Scientists originally thought that lichens were very early organisms, making their way from land to water and actually paving the way for plants to grow. But a 2019 study found that they are much younger than originally thought.
"When we look at modern ecosystems, and we see a bare surface like a rock, oftentimes lichens are the first thing to grow there, and eventually you'll get plants growing on there too," Matthew Nelsen, lead author of the paper and a research scientist at the Field Museum, said in a statement. "People have thought that maybe that's the way ancient colonization of land worked, but we're seeing that these lichens actually came later in the game than plants."
It's not terribly surprising when lichen is confused for moss, especially when the name is the first thing to mislead. Reindeer moss or caribou moss is a lichen, one that is a major food source for caribou. It is also sometimes used as food or natural remedies for humans for kidney stones or even antibacterial ointments. In fact, there's a long history of lichens being used by humans for various purposes, and they are still being studied for their medicinal value. According to Ohio State University, "Research with lichens around the world is suggesting these organisms hold promise in the fight against certain cancers and viral infections, including HIV."

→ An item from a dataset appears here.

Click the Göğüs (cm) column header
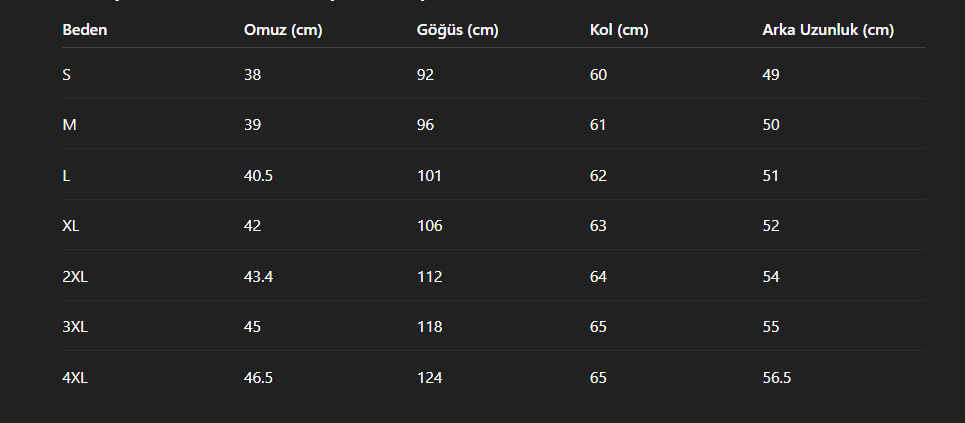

Meanwhile, lichens have long been used as a natural pigment for dying cloth and wool. They're also dried and used in art, particularly in the construction scale models by architects to railroad enthusiasts. You may very well have used lichen in your own school homework when crafting scale models of farms, missions or towns for class projects.
Lichens are incredibly slow-growing — we're talking millimeters or less per year for many species. But with slow growth comes longevity, and as is usually the case with slow-growing organisms, they are some of the oldest living things on the planet. In her book "The Oldest Living Things," Rachel Sussman documents map lichens in Greenland that are between 3,000 and 5,000 years old.
To ward off the dangers of being a stationary organism in a moving world, lichens have developed an incredible array of defenses, including "an arsenal of more than 500 unique biochemical compounds that serve to control light exposure, repel herbivores, kill attacking microbes, and discourage competition from plants," according to the Lichens of North America site. "Among these are many pigments and antibiotics that have made lichens very useful to people in traditional societies."
That longevity is threatened, however. According to UC Berkeley, "The most serious threat to the continued health of lichens is not predation, but the increased pollution of this century. Several studies have shown serious impacts on the growth and health of lichens resulting from factory and urban air pollution. Because some lichens are so sensitive, they are now being used to quickly and cheaply assess levels of air toxins in Europe and North America."